In queste condizioni, la sopravvivenza per le 3.400 specie di piante e i novecento differenti tipi di animali del bacino del fiume Paraná si fa sempre più difficile. Il giaguaro, l’armadillo carreta e il chilimero pecari – una razza di cinghiale – sono praticamente quasi estinti. La crisi ambientale è l’altra faccia di quella sociale. L’espansione delle coltivazioni intensive non ha prodotto sviluppo sul territorio. I quattro milioni di abitanti della regione, di cui il 10 per cento sono indigeni, sono tra i poveri dell’Argentina. La gran parte va avanti grazie all’agricoltura familiare. Quest’ultima, però, diventa ogni giorno più difficile a causa della siccità, effetto della deforestazione. Tantissimi sono costretti a vendere ai latifondisti – gli unici ad avere moderni impianti di irrigazione – e a migrare nella baraccopoli delle città. Chi si ostina a restare, denuncia minacce e violenze. La fame di terra da parte dei grandi proprietari è vorace. In gioco c’è il grande business della soia da esportare sul mercato internazionale. L’Argentina è il primo venditore globale della farina ricavata dal cereale, al ritmo di oltre 200mila tonnellate al giorno. Questa rappresenta il 30 per cento del totale delle proprie vendite all’estero. Milioni di tonnellate ogni anno vengono imbarcate dal porto di Rosario con direzione Cina, India e Europa. Il Vecchio Continente, dunque, è, suo malgrado, uno dei principali motori globali di deforestazione. A rivelarlo è l’ultimo studio delle Ong argentine Periodistas x el planeta e Somos monte, dell’italiana Fair Watch e dell’organizzazione internazionale Madre Brava.

Attraverso una minuziosa analisi dei dati e delle rotte commerciali, il rapporto ricostruisce la filiera «dell’oro verde del Plata»: la strada tracciata conduce dritto ai piatti degli italiani. Il nostro Paese è il sesto acquirente mondiale e il terzo europeo di farina di soia, ingrediente base dei mangimi per animali da allevamento, per un totale di 1,2 milioni di tonnellate all’anno. A venderla sono tre grandi aziende – la cinese Cofco, l’argentina Aceitera general e la statunitense Bunge –, non prima di averla mescolata con altra proveniente dalla Pampa, la fertile pianura agricola. Non è difficile. I trasportatori devono registrare ogni movimento all’autorità fiscale che prevede un’imposta del 33 per cento.
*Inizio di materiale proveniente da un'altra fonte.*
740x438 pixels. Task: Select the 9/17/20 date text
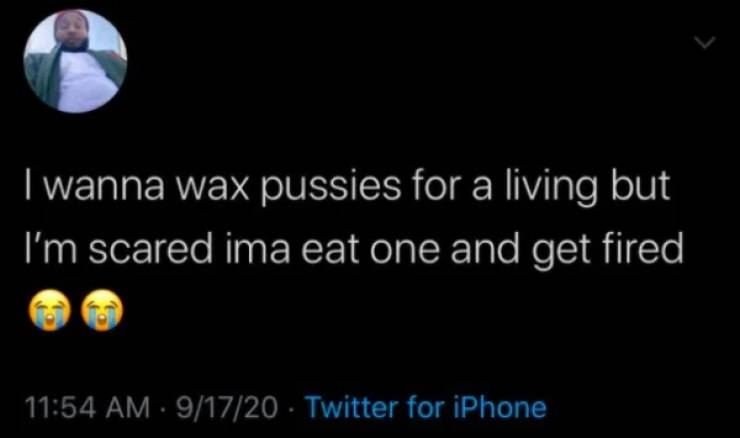[x=227, y=407]
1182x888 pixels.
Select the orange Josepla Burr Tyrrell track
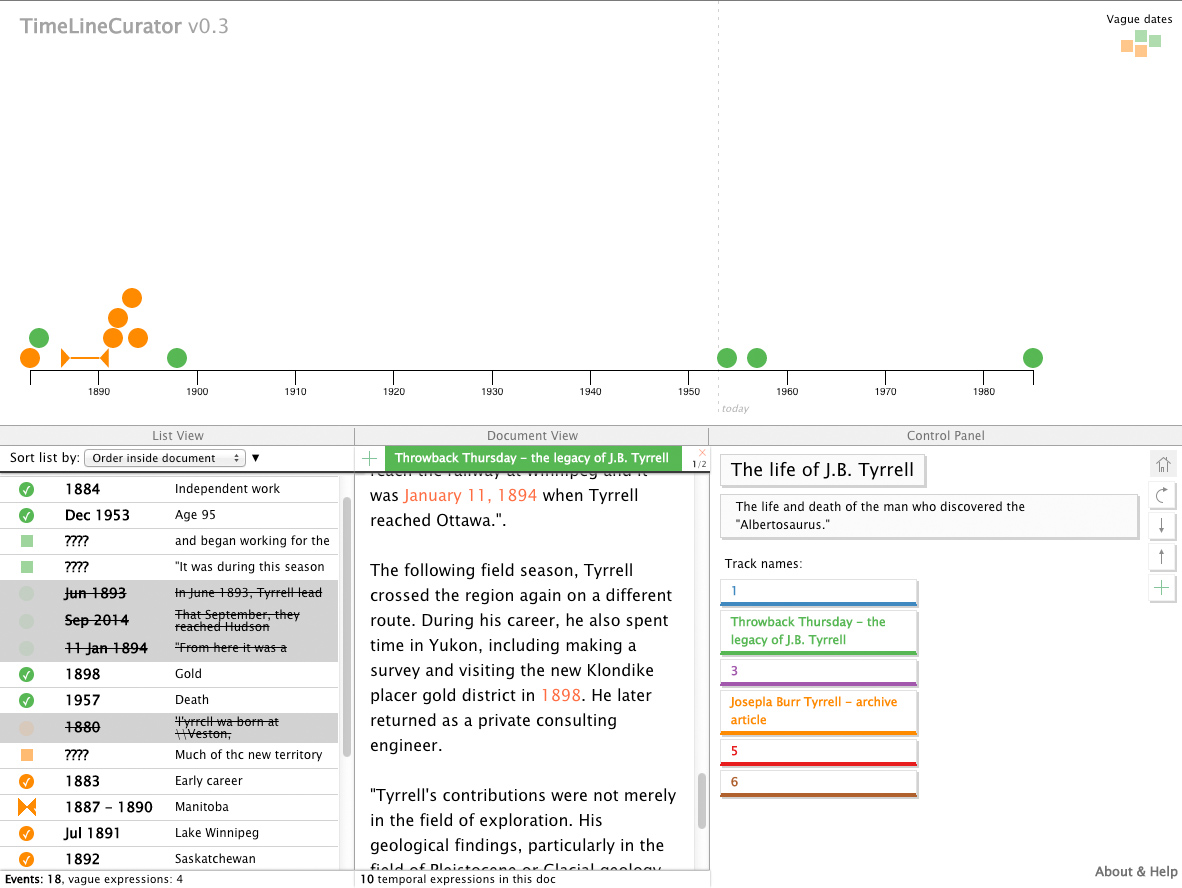(818, 711)
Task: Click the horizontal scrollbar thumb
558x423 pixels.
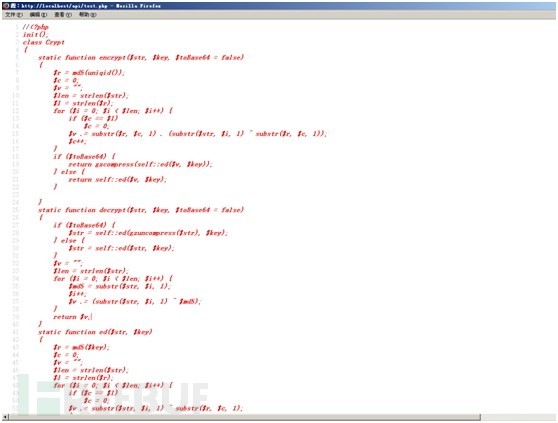Action: click(244, 417)
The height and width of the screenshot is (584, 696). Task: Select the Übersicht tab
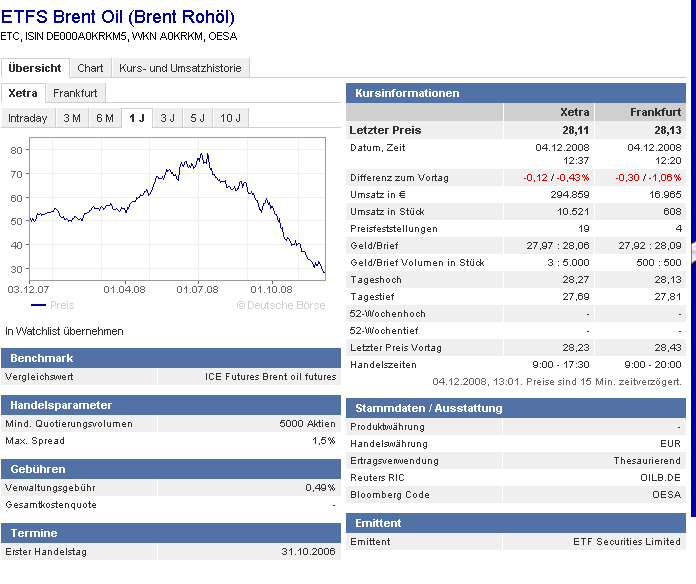point(35,68)
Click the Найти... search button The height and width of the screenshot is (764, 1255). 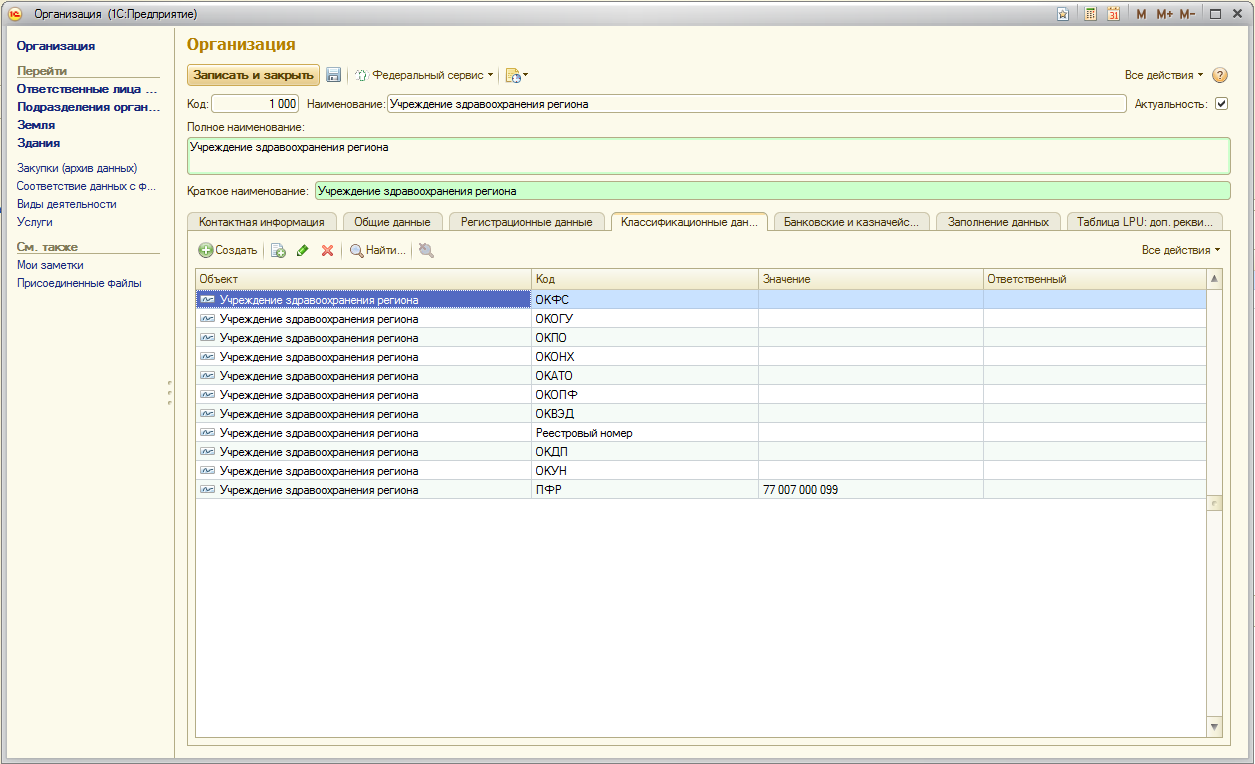coord(378,250)

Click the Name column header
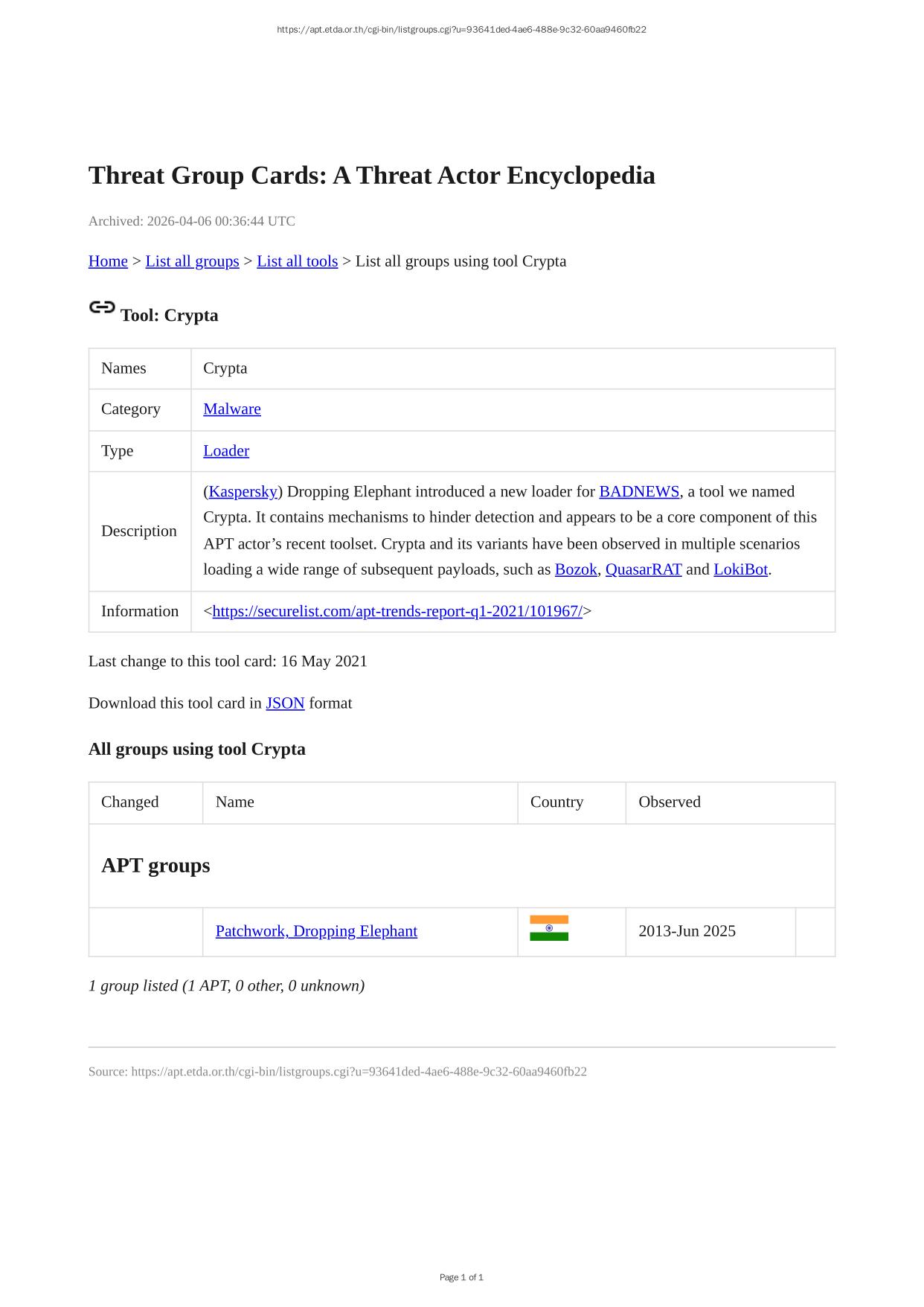(235, 802)
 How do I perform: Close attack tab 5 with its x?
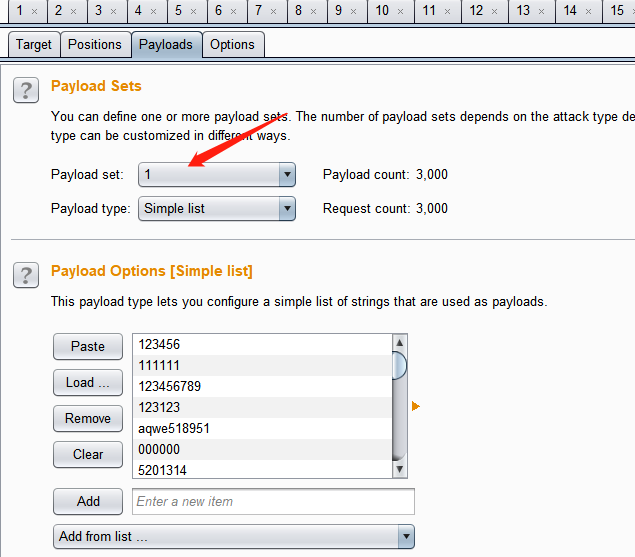coord(193,11)
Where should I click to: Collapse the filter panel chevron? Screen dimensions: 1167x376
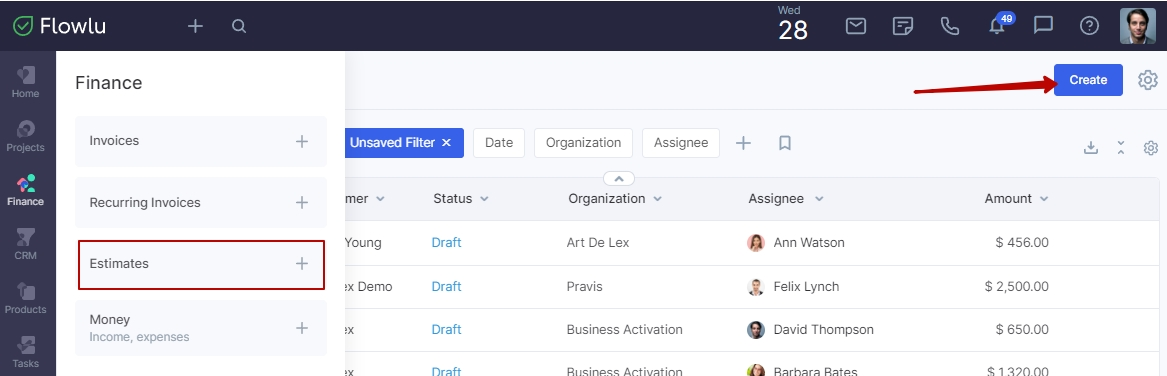coord(619,179)
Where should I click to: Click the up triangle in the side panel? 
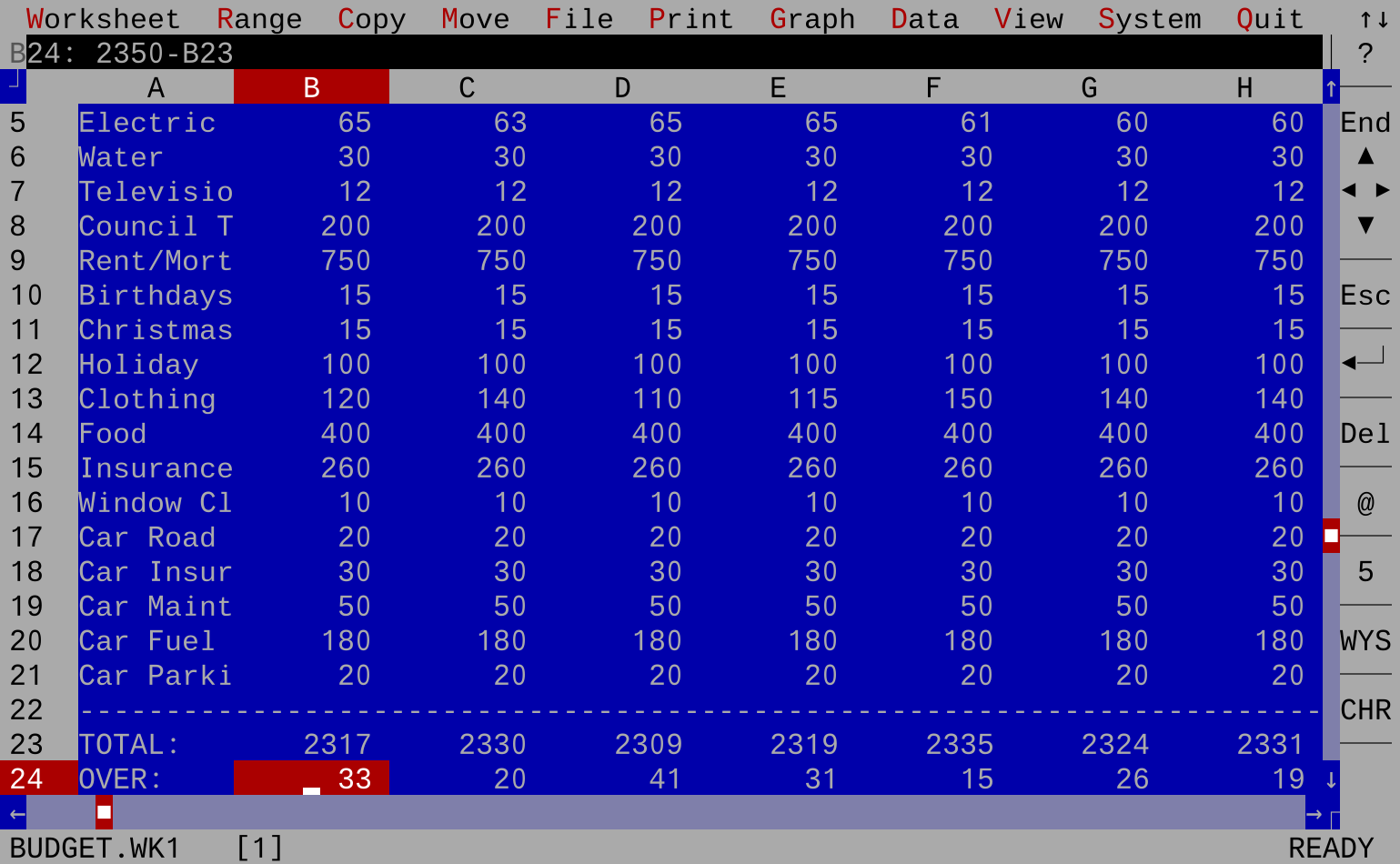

Il documento di accompagnamento, chiamato “Carte de porte electrónica automotor”, è di tipo confidenziale. Oltre al governo, i soli a conoscerla sono le aziende che aggregano, fanno da mediatrici e esportano la materia prima. La filiera, dunque, della soia si perde nel tragitto dai campi ai centro di stoccaggio, situati nella zona Rosario-San Lorenzo, lungo una striscia di settanta chilometri che costeggiano il Paraná. Quando arriva in Italia, principalmente dallo scalo di Ravenna, ormai è impossibile conoscere la provenienza esatta.

I consumatori trovano sulle etichette dei mangimi la generica indicazione «Sud America». Ora, però, le cose potrebbero cambiare. Il 17 novembre 2021, la Commissione Europea ha pubblicato una proposta di regolamento per garantire l’origine delle importazioni. L’obiettivo è «promuovere il consumo di prodotti a “deforestazione zero”». Il 13 settembre scorso, il Parlamento di Strasburgo ha dato via libera alla misura con 453 voti favorevoli, 57 contrari e 123 astenuti. Una buona notizia. Certo, società civile e ambientalisti chiedono di indurirlo ulteriormente proibendo l’immissione nel mercato unico di alimenti coltivate in aree deforestate al 2015 (attualmente è al 2020). E di specificare meglio la definizione di foresta. La normativa Ue potrebbe essere la più stringente nel suo genere: richiede alle imprese che commerciano materie prime destinate al Vecchio Continente di dimostrarne la produzione “sostenibile”. L’iter di approvazione, tuttavia, non è ancora concluso. Nel frattempo, il Gran Chaco continua ad essere divorato.